◆ To do ◆
a – Answer these questions from the breast cancer screening article:
(i) How much money did the Perelman School of Medicine receive to improve breast cancer screening techniques?
(ii) Which organization awarded the grant?
(iii) How much was the Medical School initially in line to receive for the project?
b – Reproduce the breast cancer screening article from "Armstrong added that" to "percent less funding.", word for word.

◆ Provided text ◆
/---
The Perelman School of Medicine received $7.5 million last month to improve breast cancer screening techniques in the hopes of catching cancer earlier and with more accuracy.
Katrina Armstrong, the Chief of General Internal Medicine at the Medical School, will lead the initiative funded by the National Cancer Institute, who awarded the five-year grant.
Armstrong stressed the importance of such government funding in ensuring that the “voice” of the scientific community is heard. In light of the recent failure of the sub-committee to cut $1.2 trillion from the federal budget, domestic spending will take a major hit which will limit the grants that the Medical School competes for.
“If this goes into effect, the across-the-board cuts would have a dramatic effect on student aid and research funding,” President Amy Gutmann said.
College Sophomore Lydia Filosa is “disappointed in the government’s inability to ensure funding for this kind of important research.”
Armstrong added that the Medical School was initially in line to receive $10 million for this project, and then had to adapt to see what could be done with 25 percent less funding.
“Losing money to fund these types of initiatives” makes it difficult for the National Institute of Health and others “to prioritize areas that will have a major impact” like breast cancer research.
\---
◆ Extracted material ◆
/---
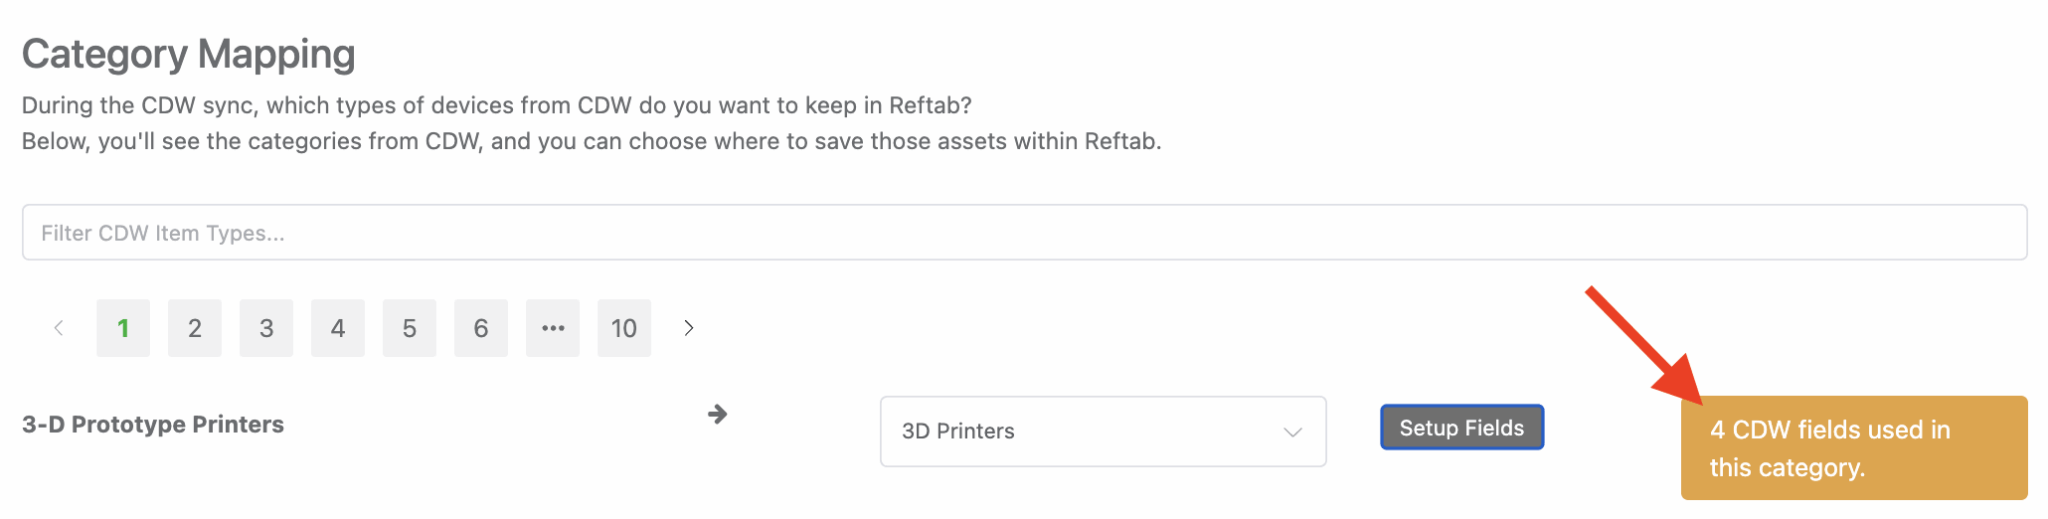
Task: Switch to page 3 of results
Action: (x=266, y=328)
\---
/---
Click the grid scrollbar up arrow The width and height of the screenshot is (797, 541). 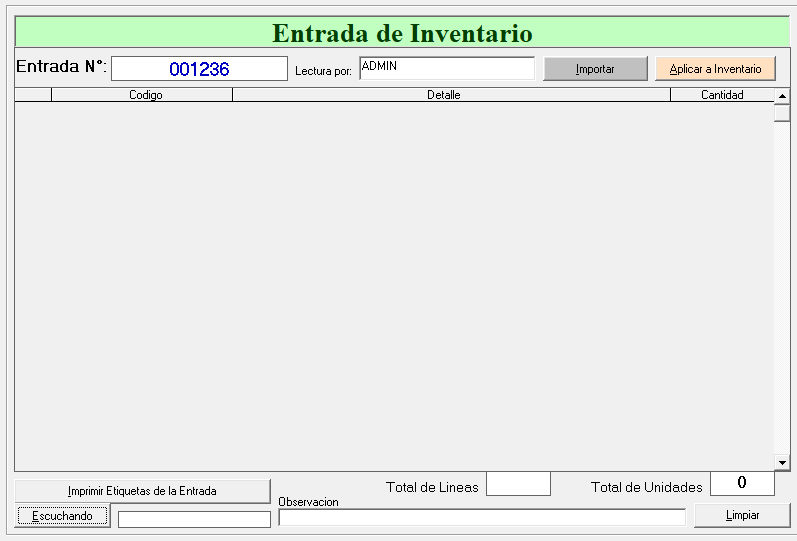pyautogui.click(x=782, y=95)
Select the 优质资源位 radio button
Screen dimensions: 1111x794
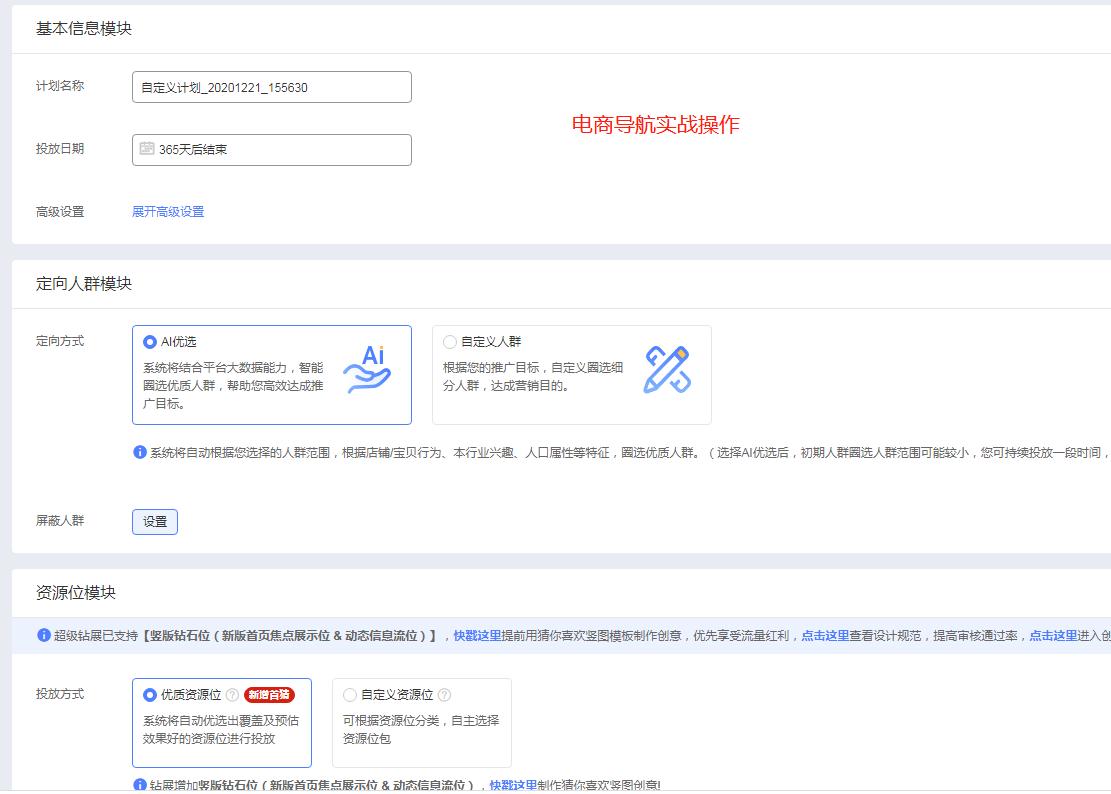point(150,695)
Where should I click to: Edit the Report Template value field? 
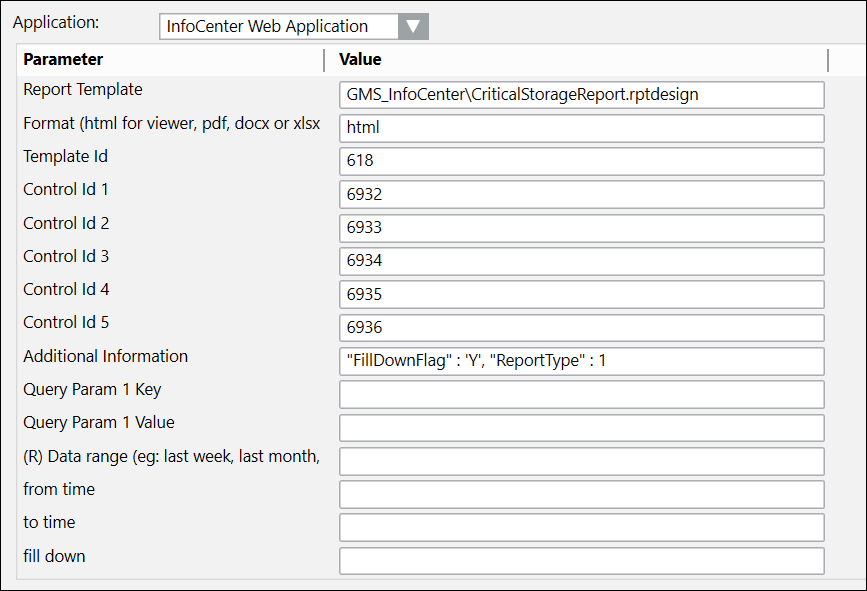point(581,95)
\---
/---
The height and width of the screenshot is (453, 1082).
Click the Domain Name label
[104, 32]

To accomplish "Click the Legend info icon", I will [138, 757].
\---
◆ Solutions per task ◆
a –
(i) $7.5 million
(ii) The National Cancer Institute
(iii) $10 million

b –
Armstrong added that the Medical School was initially in line to receive $10 million for this project, and then had to adapt to see what could be done with 25 percent less funding.